Cerpen Lintang Alit Wetan (Suara Merdeka, 04 Oktober 2020)
KUTEMUKAN seekor kambing jantan tergolek di pinggir sungai. Kambing jantan atau bandot itu melemparkan diri ke arus air setelah kesulitan makan rumput di pelataran pasir Sungai Serayu. Momen itu masih lekat dalam ingatan; aku tak mau insiden serupa terjadi untuk kali kedua.
Semenjak istri tercinta pergi, aku sering menghabiskan hari di hutan, mencari kayu bakar. Jarang sekali aku duduk-duduk di amben depan rumah, walau sekadar menikmati segelas kopi panas uthuk-uthuk in the morning, sambil menyaksikan anak-anak sekolah bergerombol berangkat sekolah.
Tidak pernah kulakukan hal-hal yang biasa lelaki di desa lakukan.
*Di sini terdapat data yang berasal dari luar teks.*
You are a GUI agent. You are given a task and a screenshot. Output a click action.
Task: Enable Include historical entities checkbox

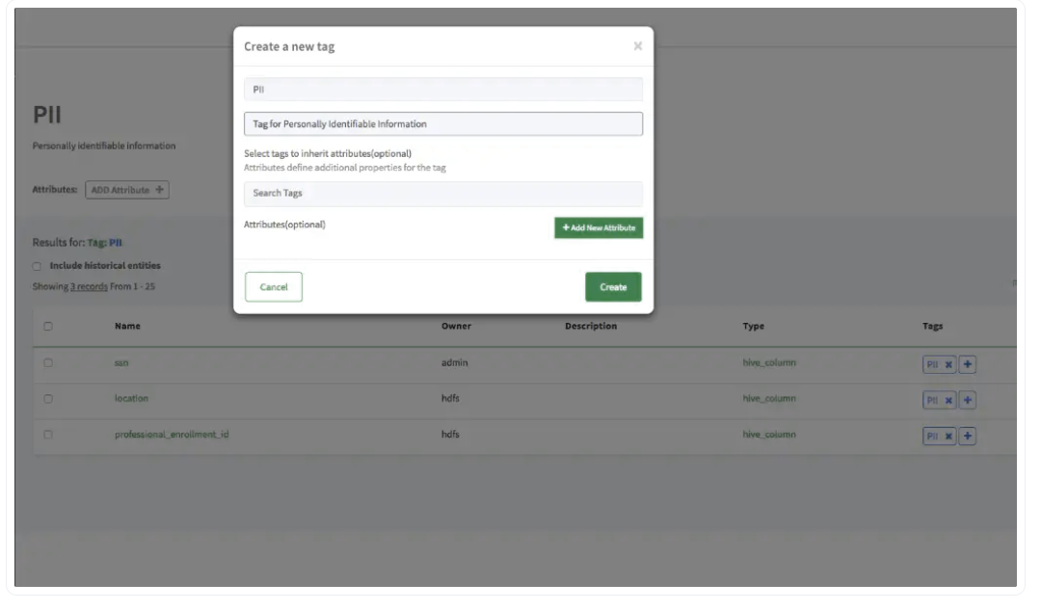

Lebih baik melakukan sesuatu daripada sekadar duduk-duduk, santai, atau leha-leha menginjang gadis-gadis yang lewat dari balik bilik bambu. Menyaksikan kibaran jarik, sehingga jelas transparan warna celana dalam yang mereka kenakan. Cuma warna. Tidak sampai baunya. Bau aneh, entah pesing atau anyir.
Tidak! Tidak biasa kulakukan hal-hal seperti itu. Aku benci kemalasan. Pengangguran hanya merepotkan.
Dengan sebilah golok, tanganku luwes membabat ranting-ranting kering dari dahan yang meranggas ke bawah atau ke samping sampai menghalangi orang lewat di jalan setapak. Di perkebunan cengkih itu, kupotong dahan tempat bebungaan merekah. Sementara dahan-dahan pohon cengkih berserakan di atas rerumputan liar, tidak ada dedaunan menutupi tubuh pohon cengkih yang telanjang. Tidak peduli itu pohon cengkih milik siapa, kebun siapa, tanah milik siapa. Tidak ada yang khawatir.
Dengan penuh keyakinan, kupotong dahan-dahan sampai-sampai burung yang bersarang di pepohonan menjerit-jerit seperti orang teraniaya memohon pertolongan. Lalu terbang membubung tinggi ke udara, meninggalkan tiga telur kecil nan mungil. Seekor burung tampak belum lama menetas bersama seekor cacing kecil, menggeliat di sarang burung. Sambil memanggul kayu bakar, aku pulang menyusuri jalan setapak menuju rumah.
Keesokan hari, seseorang akan terperangah mendapati pohon-pohon cengkihnya tidak lagi berbuah. Makian dan sumpah serapah keluar dari mulutnya.
“Jika ketemu, kugorok batang lehernya,” ucap pemilik kebun cengkih sambil mengacung-acungkan golok dengan darah naik ke wajah. Jengkel.
Tubuhnya gemuk. Sehat. Setelah memperhatikan satu demi satu pohon cengkih yang daunnya ditebas, ia pulang sambil bersungut-sungut.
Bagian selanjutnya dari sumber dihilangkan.